Simone Schädler als Synodepräsidentin bestätigt
Der langjährige Willi Honegger leitete als Alterspräsident den Beginn der Sitzung und rief in seiner Eröffnungsrede die Synodalen dazu auf, ihre Meinungen auch künftig frei vorzutragen und keine Rücksicht auf Mainstream und Zeitgeist zu nehmen. Die Synodalen leisteten daraufhin das Amtsgelübde und bestätigten danach als Erstes Simone Schädler in ihrem Amt als Präsidentin der Kirchensynode. Simone Schädler leitete danach die weiteren Wahlgeschäfte. Bestätigt in ihrem Amt wurden die bisherige erste Vizepräsidentin Barbara Bussmann und der bisherige zweite Vizepräsident Michael Bänninger. Barbara von Gunten und Peter Nater wurden ins Sekretariat gewählt resp. für diese Aufgabe bestätigt.

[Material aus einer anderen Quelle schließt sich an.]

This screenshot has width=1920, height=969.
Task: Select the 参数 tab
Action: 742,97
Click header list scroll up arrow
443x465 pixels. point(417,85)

Neue Gesichter in GPK und FiKo
Ergänzt und neu gewählt wurden auch die Mitglieder der beiden ständigen Kommission der Kirchensynode: die Geschäftsprüfungskommission (GPK) und die Finanzkommission (FiKo). Die GPK wird neu präsidiert von Nathalie Nüesch. Weitere Mitglieder sind Daniel Lavanchy, Carola Heller, Peti Gutknecht (neu), Jacqueline Sonego Mettner, Nilas Schweizer (neu) und Andreas Wildi.
In die FiKo gewählt wurden: Gerhard Hubmann, Rüdiger Birkner, Bettina Diener, Urs-Christoph Dieterle, Oliver Pierson, Roland Portmann und Simon Plüer (neu). Den Vorsitz hat neu Bettina Diener. Gewählt wurden ausserdem die Mitglieder der Rekurskommission der Landeskirche, ebenso die Abgeordneten für die Evangelisch-reformierten Kirche Schweiz und die Mitglieder des Trägervereins der Zeitung «reformiert.»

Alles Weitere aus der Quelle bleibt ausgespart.